◆ What this task involves ◆
Rewrite the paragraph of the interview page that begins "Dr. Jeffrey Mechanick, MD, FACP, FACE, FNLA is" as a short bulleted list, keeping its main facts.

◆ Document excerpt ◆
Dr. Jeffrey Mechanick talks with Diabetes in Control Publisher Steve Freed at the 2016 AACE Meeting. In part 3 of this Exclusive Interview, Simplifying Aspects of Diabetes Care, Dr. Mechanick explains how he disseminates diabetes care information to his patients in an easy-to-understand manner over time.
Dr. Jeffrey Mechanick, MD, FACP, FACE, FNLA is the Clinical Professor of Medicine and Director of Metabolic Support in the Division of Endocrinology, Diabetes and Bone Disease at the Icahn School of Medicine at Mount Sinai, NY. Dr. Mechanick was chosen president of the American College of Endocrinology (ACE) in May 2016, an office he will hold for one year. His current research interests are in nutrition and metabolic support, lifestyle and obesity medicine, and network analysis of complex systems.
Transcript of this video segment:
Steve Freed: What you just said, if I was a patient, and you told me, this is the thing that we’re going to discuss, the things that I would have to know, I would run out of that room so fast because most people, if you throw too much at them, they are going to walk away with nothing. How do you do it in your practice? Do you do it over a year? You certainly can’t do it within 10-15 minutes. How do you get all that information so it’s effective for that patient?
Dr. Mechanick: So these are all the very obvious and important questions. How do you translate something that most people haven’t been formally trained on? Something that a lot of people, and when I say people, I mean health care professionals, particularly physicians and clinical endocrinologists, are really struggling to find their footing with this. The answer is quite simple, you speak to patients like people. Use common language, not terribly sophisticated or technical. So it starts off with “what do you eat?”, “what did you have for breakfast yesterday?” And you compile an understanding of what their eating pattern actually is now. Then you slowly morph it. You slowly adjust it into an evidence-based healthy eating pattern that you as the expert know. So you establish were you are at point A. You know where you want to be at point B. But just like you said, you don’t have to get there all at one time. You can take your time with it. It can be a recurring theme over a sequence of visits. It doesn’t all have to be accomplished in one visit. Isn’t that really what we do in diabetes care anyway? We can’t accomplish all aspects of comprehensive diabetes care in one visit, or initial visit. You prioritize what you want to do, it really takes some time to change the culture of health for that patient with diabetes so that they can be healthier. It extends far beyond simply having target glycemic control.

◆ Source information ◆
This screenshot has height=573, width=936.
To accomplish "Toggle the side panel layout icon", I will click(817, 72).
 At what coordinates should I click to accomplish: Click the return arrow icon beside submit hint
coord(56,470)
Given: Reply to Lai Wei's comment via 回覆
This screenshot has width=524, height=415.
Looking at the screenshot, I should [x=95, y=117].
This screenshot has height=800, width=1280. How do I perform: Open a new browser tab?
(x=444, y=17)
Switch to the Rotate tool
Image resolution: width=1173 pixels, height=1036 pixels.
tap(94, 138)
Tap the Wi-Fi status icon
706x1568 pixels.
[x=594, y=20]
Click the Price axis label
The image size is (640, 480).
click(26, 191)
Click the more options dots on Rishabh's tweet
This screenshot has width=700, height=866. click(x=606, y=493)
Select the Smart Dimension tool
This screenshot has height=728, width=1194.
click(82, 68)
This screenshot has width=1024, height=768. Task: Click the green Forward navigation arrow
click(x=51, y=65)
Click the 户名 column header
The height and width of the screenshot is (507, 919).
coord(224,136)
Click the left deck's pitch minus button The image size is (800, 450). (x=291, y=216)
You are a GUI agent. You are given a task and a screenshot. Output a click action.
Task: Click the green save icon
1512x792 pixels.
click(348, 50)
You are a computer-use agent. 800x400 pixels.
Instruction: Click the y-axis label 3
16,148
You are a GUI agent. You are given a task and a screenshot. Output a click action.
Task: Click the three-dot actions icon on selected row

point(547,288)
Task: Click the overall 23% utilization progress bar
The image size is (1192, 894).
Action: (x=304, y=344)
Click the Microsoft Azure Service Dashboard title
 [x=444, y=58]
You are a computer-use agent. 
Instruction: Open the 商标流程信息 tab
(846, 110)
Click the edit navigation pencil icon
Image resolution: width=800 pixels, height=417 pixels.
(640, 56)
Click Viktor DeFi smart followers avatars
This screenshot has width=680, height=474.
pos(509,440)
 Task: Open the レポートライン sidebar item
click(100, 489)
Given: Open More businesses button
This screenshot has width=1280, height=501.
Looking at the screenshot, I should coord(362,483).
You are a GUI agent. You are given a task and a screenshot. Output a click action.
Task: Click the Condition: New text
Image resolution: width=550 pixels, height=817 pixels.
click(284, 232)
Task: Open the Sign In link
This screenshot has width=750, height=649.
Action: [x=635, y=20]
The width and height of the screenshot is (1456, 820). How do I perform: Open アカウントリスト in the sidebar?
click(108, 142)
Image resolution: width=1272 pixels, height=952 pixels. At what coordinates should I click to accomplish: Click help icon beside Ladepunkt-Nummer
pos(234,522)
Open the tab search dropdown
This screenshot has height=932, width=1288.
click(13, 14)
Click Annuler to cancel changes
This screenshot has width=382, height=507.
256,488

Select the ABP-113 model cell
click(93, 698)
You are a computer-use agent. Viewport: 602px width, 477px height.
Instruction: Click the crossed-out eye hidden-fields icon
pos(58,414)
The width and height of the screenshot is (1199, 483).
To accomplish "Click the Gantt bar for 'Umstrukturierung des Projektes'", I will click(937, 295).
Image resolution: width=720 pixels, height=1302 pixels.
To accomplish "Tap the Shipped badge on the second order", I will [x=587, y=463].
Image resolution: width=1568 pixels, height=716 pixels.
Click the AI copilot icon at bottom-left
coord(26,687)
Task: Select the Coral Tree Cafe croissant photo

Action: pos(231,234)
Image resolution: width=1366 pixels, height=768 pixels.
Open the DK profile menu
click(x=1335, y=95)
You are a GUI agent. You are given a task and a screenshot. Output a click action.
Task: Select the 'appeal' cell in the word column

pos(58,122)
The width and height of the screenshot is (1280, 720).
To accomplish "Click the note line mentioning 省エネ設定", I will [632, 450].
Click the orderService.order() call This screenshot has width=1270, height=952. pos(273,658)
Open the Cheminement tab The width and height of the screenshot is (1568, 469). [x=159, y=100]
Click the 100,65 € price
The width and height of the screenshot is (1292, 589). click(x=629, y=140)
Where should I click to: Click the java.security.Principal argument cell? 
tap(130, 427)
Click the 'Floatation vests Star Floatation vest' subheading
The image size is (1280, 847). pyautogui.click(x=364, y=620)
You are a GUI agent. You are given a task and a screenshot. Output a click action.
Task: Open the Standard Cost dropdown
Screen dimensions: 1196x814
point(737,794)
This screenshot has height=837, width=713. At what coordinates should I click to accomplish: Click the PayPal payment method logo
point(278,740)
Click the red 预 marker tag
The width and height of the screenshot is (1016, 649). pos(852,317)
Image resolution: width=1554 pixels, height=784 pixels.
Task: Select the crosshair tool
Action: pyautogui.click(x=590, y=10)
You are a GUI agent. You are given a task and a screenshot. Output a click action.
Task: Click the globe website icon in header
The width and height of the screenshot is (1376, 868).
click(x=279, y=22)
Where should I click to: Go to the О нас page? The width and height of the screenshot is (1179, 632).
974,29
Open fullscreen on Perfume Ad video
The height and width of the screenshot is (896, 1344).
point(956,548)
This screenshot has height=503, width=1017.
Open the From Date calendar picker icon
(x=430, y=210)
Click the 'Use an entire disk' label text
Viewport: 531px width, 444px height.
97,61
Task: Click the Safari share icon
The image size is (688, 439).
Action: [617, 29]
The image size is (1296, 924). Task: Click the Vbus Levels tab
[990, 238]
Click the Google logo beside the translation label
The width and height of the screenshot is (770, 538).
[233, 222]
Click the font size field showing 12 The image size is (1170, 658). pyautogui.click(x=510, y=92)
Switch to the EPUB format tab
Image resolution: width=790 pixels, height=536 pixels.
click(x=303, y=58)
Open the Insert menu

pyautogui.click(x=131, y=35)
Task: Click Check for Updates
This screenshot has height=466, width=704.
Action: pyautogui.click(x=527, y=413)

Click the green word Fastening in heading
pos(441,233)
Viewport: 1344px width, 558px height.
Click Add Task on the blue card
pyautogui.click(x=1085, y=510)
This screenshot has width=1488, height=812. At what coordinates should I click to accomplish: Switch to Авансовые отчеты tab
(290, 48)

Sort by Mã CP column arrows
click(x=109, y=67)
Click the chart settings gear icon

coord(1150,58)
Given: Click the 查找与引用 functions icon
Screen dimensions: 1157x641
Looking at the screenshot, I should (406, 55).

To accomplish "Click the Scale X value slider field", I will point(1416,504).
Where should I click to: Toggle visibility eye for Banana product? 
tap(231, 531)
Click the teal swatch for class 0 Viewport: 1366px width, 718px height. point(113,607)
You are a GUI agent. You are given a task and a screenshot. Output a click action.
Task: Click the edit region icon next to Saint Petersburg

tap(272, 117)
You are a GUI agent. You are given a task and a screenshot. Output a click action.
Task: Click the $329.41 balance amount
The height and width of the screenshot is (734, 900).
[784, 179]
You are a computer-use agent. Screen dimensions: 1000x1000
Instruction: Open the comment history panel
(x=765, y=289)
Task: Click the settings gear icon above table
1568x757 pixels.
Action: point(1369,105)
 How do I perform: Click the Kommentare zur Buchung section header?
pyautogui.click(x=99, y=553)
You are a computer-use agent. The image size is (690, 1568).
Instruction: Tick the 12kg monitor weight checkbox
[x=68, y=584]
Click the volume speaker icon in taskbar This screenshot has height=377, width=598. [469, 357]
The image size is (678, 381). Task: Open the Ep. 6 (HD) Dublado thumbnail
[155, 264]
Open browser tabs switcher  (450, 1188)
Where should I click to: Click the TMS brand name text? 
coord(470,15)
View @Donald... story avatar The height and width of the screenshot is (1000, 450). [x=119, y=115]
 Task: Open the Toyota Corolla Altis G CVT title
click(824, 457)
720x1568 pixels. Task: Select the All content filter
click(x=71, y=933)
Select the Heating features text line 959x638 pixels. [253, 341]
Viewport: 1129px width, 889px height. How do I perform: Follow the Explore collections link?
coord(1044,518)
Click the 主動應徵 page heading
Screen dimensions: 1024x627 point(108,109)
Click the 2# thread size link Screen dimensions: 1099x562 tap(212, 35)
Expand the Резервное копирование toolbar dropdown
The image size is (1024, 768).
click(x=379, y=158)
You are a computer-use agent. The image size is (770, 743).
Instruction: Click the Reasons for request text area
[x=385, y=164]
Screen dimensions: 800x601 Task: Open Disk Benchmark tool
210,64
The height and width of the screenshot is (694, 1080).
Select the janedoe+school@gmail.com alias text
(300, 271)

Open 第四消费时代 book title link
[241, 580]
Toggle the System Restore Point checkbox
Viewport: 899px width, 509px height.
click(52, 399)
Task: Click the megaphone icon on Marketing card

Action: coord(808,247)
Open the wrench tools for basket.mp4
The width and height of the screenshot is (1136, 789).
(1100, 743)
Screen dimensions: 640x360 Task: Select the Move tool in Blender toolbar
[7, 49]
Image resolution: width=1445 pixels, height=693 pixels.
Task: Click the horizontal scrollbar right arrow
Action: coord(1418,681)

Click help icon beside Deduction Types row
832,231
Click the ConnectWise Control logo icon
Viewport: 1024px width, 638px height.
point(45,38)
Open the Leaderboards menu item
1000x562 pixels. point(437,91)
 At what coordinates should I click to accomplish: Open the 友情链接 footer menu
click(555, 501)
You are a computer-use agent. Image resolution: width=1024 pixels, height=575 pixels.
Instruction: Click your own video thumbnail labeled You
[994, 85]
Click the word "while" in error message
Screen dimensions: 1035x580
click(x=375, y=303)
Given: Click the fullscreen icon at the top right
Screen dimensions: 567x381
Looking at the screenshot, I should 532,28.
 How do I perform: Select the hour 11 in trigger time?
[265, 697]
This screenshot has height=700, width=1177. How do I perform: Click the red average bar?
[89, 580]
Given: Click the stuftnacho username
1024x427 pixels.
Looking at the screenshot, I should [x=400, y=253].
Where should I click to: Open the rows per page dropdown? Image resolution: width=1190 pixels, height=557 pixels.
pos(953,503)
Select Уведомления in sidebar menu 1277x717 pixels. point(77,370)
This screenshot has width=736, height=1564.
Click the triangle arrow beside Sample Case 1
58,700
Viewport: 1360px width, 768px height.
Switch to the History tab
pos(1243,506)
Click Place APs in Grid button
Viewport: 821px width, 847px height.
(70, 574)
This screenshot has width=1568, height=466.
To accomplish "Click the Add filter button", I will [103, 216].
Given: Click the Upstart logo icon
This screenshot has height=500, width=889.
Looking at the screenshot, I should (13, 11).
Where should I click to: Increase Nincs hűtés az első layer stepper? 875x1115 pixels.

◆ Expected answer ◆
- Dr. Jeffrey Mechanick, MD, FACP, FACE, FNLA, is Clinical Professor of Medicine and Director of Metabolic Support in the Division of Endocrinology, Diabetes and Bone Disease at the Icahn School of Medicine at Mount Sinai, NY.
- He was chosen president of the American College of Endocrinology (ACE) in May 2016, for a one-year term.
- His research interests are nutrition and metabolic support, lifestyle and obesity medicine, and network analysis of complex systems.